==== Excerpted text ====
Mike Maxwell has posed some questions to me on sovereignty and international order on the Imperium Press Substack.
Ethnonationalists envision a world of sovereign homelands for all distinct peoples who aspire to autonomy. Thus we are opposed to multinational empires as well as global government schemes, all of which involve the denial of sovereignty to particular peoples or, in the case of global governance, to all peoples.
It is therefore fair to ask how an ethnonationalist world order would work. Would it be a world order or a world chaos?
Thomas Hobbes contrasted the state of nature, where there is no government, with civil society, in which there is government. In the state of nature, every man is sovereign, answering only to himself. But, Hobbes argued, life in the state of nature is a state of war of all against all, in which life is inevitably “solitary, poor, nasty, brutish, and short.” Individuals in a state of nature would thus be driven by rational self-interest to set up a common ruler to create peace.
Hobbes’ state of nature is not a description of how states actually form. Instead, it is a thought experiment showing that, in the absence of a state, rational self-interest would drive men to create one as soon as possible.
Hobbes did, however, point out that the different states of the world are in a state of nature in relation to each other, since there is no common power above them to enforce rules and secure peace.
Since ethnonationalists envision a world of 200-odd sovereign homelands, we need to explain why we do not follow Hobbes’ reasoning to its logical conclusion: global government.
Is the life of nations in the state of nature as Hobbes described it, namely a perpetual war of all against all? Are the lives of nations in the state of nature solitary, poor, nasty, brutish, and short? Shouldn’t nations prefer to surrender their sovereignty to a global government to ensure peace and prosperity? Isn’t global government preferable to global anarchy?
War is one of mankind’s greatest scourges. But in the state of nature, nations are not in a constant state of war of all against all. There are always wars somewhere, but even so, we observe peace almost everywhere else — peace without global government.
We also note that the lives of nations are seldom solitary. Every nation has some allies and trading partners.
Many nations in the state of nature are quite prosperous.
And the lives of most nations are hardly “nasty, brutish, and short.” Indeed, some nations are breath-takingly civilized, refined, and ancient — and all in the state of nature that Hobbes claims we should flee as soon as there is an alternative.
How can peace and amity emerge among sovereign states in a state of nature, without a common power to enforce common rules? Sovereign states live at peace when they agree to respect one another’s sovereignty. That means, in practice, that they secure alliances and resources though voluntary trade rather than violence. If all sovereign states foreswear violence and embrace mutual respect and voluntary interactions, there can be a global ethnonationalist order without a global state.
From an ethnonationalist point of view, therefore, an ideal world order is a form of liberalism without the state, known in some circles as “anarcho-capitalism.” The only alternative to a global state is global anarchy. But, contra Hobbes, anarchy need not be chaos, for there can be order without the state.
In the absence of a common state, how can sovereign nations adjudicate disputes and deal with global problems like environmental degradation, international criminal and terrorist networks, or even planetary defense against comet or asteroid strikes like the one that ended the dinosaurs? By creating international treaty organizations to which they delegate powers to deal with particular problems while maintaining their sovereignty — organizations like the United Nations, for instance, which currently has 193 sovereign members.
====
Problems -
a) In the passage on sovereignty and world order, rewrite the part that opens with the words "Thomas Hobbes contrasted" and closes with "soon as possible.", changing "thought experiment" to "hypothetical exercise".
b) Answer these questions about the passage on sovereignty and world order:
(i) Who contrasted the state of nature with civil society?
(ii) Roughly how many sovereign homelands do ethnonationalists envision?
(iii) How many sovereign members does the United Nations currently have?
==== Provided material ====
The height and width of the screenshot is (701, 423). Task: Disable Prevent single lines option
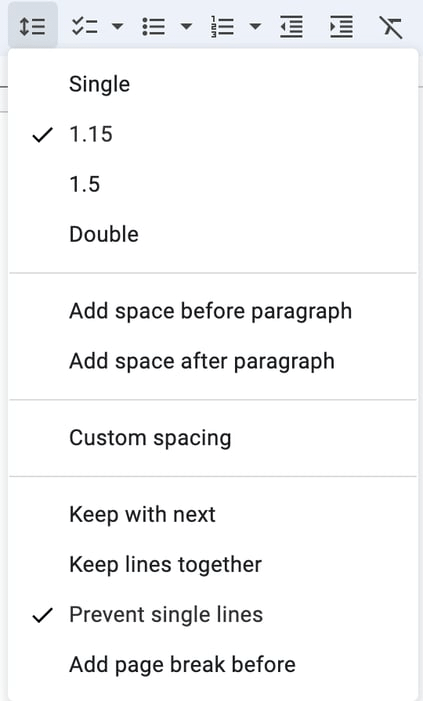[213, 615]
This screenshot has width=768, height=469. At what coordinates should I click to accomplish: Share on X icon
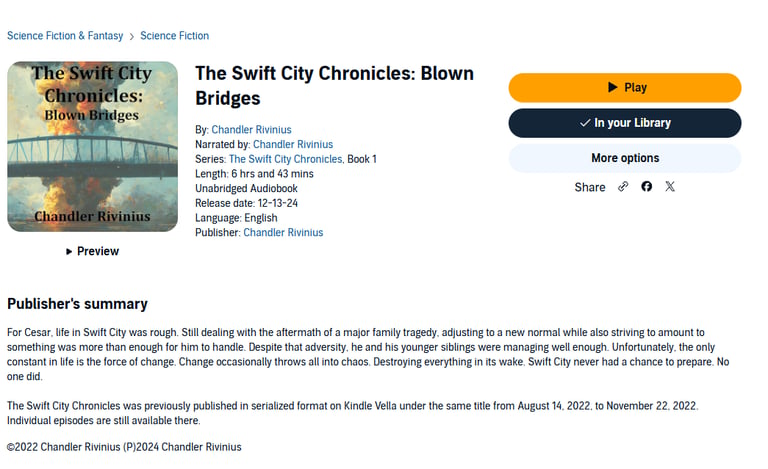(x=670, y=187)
====
Final answers -
a)
Thomas Hobbes contrasted the state of nature, where there is no government, with civil society, in which there is government. In the state of nature, every man is sovereign, answering only to himself. But, Hobbes argued, life in the state of nature is a state of war of all against all, in which life is inevitably “solitary, poor, nasty, brutish, and short.” Individuals in a state of nature would thus be driven by rational self-interest to set up a common ruler to create peace.
Hobbes’ state of nature is not a description of how states actually form. Instead, it is a hypothetical exercise showing that, in the absence of a state, rational self-interest would drive men to create one as soon as possible.

b)
(i) Thomas Hobbes
(ii) 200-odd
(iii) 193